Required work
Set down exactly, from the records below, the line with "Privacy Policy (454, 2473)" through the line with "Home (8, 17)", and nothing else.

Records for the exercise
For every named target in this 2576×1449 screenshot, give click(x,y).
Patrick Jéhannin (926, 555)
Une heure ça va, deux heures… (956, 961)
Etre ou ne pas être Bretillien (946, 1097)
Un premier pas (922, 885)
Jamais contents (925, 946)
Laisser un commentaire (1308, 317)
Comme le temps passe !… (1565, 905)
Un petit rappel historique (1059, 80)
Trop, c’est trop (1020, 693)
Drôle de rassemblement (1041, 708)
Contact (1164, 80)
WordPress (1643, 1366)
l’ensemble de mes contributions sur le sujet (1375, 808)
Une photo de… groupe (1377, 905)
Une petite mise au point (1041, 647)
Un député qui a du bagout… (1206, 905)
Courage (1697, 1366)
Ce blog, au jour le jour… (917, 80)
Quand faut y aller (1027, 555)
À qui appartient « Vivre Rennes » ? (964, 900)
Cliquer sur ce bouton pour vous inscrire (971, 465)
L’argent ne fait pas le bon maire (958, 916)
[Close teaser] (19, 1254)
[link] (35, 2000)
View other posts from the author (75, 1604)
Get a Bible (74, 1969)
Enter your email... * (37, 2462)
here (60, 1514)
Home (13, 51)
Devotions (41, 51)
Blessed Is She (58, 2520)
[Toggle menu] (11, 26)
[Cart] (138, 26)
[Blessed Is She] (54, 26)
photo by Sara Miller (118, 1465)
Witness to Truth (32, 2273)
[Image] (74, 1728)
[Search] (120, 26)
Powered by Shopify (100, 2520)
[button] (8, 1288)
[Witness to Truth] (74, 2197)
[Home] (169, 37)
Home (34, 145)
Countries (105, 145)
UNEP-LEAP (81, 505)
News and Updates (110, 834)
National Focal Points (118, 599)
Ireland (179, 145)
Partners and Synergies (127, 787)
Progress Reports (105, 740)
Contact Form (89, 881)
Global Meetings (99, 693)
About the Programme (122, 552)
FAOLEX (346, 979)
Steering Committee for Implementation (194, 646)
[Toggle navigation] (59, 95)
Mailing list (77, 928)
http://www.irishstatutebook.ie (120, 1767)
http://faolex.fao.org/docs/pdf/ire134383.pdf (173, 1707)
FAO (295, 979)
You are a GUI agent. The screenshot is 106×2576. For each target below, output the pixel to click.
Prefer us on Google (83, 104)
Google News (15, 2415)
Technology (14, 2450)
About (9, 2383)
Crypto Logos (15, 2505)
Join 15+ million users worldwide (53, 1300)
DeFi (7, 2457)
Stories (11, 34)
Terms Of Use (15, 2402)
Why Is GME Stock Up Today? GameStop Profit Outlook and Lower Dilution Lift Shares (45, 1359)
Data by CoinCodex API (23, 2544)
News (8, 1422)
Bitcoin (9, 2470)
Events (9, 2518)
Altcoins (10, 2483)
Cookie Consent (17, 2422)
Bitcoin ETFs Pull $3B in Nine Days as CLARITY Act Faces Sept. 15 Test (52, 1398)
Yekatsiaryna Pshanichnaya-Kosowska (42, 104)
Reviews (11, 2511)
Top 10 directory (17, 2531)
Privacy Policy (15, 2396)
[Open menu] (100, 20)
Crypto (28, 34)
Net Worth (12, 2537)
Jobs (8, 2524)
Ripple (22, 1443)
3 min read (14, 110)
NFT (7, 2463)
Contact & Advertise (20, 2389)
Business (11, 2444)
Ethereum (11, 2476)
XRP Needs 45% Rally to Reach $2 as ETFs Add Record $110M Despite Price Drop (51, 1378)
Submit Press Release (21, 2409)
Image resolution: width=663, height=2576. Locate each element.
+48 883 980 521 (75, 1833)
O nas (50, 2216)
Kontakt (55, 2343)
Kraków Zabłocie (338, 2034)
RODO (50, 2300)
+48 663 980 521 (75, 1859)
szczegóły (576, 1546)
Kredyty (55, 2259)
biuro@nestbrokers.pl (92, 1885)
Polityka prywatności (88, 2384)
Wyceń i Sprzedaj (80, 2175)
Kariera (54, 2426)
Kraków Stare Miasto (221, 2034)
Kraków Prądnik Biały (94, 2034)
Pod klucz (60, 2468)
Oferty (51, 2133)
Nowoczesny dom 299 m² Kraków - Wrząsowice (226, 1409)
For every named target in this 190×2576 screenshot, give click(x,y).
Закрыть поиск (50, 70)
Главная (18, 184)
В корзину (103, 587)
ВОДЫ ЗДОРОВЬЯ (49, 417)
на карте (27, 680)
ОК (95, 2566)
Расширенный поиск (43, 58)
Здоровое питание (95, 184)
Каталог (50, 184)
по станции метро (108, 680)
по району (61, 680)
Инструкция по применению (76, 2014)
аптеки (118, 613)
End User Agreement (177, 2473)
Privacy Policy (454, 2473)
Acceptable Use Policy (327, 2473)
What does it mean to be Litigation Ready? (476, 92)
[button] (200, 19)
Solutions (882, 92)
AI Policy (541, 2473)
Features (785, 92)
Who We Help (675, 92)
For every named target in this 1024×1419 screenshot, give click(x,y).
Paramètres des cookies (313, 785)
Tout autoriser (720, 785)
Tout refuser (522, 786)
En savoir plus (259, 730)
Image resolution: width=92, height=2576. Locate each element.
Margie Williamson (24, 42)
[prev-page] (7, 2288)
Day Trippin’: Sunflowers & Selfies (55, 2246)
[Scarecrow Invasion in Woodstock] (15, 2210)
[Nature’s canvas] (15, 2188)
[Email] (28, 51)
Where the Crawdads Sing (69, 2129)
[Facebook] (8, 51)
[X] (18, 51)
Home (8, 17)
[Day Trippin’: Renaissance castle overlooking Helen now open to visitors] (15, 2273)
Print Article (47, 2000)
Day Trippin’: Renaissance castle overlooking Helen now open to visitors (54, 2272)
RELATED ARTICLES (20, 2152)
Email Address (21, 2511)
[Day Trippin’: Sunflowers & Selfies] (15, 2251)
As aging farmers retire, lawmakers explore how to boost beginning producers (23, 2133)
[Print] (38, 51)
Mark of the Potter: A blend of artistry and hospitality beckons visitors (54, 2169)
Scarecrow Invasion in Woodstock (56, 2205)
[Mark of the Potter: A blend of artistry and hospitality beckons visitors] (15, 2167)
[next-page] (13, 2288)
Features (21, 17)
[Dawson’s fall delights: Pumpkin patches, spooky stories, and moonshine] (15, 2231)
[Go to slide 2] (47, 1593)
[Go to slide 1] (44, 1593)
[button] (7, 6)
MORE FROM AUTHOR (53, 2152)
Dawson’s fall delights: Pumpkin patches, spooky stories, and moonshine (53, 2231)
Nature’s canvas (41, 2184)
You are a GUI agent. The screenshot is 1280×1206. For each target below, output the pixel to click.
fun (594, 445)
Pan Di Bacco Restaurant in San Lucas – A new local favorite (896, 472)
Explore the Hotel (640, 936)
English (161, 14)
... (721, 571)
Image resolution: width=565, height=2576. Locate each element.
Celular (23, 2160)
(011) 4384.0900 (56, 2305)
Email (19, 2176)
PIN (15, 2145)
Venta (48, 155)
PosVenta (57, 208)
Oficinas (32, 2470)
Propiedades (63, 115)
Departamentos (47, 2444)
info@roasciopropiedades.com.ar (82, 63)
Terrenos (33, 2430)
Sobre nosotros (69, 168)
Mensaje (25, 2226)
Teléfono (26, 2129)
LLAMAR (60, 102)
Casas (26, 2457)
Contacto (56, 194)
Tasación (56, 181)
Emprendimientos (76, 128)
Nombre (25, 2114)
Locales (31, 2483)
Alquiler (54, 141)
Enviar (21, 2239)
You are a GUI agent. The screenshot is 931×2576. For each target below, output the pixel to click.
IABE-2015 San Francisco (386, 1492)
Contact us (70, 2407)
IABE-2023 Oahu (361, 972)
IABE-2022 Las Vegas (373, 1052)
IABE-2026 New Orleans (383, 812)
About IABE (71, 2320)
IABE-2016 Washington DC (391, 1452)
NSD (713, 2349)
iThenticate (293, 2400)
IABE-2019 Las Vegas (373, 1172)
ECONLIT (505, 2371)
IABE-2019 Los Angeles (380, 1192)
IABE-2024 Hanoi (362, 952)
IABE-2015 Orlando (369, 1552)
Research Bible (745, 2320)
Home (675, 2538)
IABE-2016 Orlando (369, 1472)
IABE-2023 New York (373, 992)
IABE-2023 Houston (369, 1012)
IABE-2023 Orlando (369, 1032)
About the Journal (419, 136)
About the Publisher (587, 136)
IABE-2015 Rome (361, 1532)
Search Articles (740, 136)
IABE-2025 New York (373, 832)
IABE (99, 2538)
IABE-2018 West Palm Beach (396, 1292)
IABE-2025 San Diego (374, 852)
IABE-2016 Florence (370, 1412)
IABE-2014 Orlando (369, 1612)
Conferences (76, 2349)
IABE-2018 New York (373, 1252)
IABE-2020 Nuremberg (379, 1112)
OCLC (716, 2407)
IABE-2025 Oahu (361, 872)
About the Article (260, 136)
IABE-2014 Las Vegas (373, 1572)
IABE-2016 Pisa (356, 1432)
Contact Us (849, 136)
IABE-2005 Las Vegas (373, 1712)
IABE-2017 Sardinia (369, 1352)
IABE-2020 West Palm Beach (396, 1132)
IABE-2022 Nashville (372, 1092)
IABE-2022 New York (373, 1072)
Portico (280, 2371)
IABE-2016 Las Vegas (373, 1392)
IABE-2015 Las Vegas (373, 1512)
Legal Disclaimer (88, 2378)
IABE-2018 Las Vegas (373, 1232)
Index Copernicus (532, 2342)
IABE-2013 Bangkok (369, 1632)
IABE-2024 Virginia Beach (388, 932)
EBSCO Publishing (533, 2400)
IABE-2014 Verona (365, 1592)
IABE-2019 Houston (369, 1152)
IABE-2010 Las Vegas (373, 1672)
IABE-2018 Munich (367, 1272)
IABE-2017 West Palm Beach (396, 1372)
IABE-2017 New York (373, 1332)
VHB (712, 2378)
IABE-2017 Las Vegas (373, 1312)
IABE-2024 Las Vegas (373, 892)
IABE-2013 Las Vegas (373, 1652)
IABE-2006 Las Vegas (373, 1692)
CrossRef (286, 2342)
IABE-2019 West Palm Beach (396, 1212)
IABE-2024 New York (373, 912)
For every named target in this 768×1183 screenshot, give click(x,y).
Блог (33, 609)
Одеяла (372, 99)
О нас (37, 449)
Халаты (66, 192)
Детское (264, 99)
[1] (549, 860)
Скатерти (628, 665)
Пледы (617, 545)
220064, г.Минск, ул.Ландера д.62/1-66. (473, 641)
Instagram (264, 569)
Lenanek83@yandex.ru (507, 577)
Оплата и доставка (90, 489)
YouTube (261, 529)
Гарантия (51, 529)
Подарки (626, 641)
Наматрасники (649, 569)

Written solution
Privacy Policy (454, 2473)
Acceptable Use Policy (327, 2473)
What does it mean to be Litigation Ready? (476, 92)
[button] (200, 19)
Solutions (882, 92)
AI Policy (541, 2473)
Features (785, 92)
Who We Help (675, 92)
For every named target in this 1024×1419 screenshot, give click(x,y).
Paramètres des cookies (313, 785)
Tout autoriser (720, 785)
Tout refuser (522, 786)
En savoir plus (259, 730)
Image resolution: width=92, height=2576. Locate each element.
Margie Williamson (24, 42)
[prev-page] (7, 2288)
Day Trippin’: Sunflowers & Selfies (55, 2246)
[Scarecrow Invasion in Woodstock] (15, 2210)
[Nature’s canvas] (15, 2188)
[Email] (28, 51)
Where the Crawdads Sing (69, 2129)
[Facebook] (8, 51)
[X] (18, 51)
Home (8, 17)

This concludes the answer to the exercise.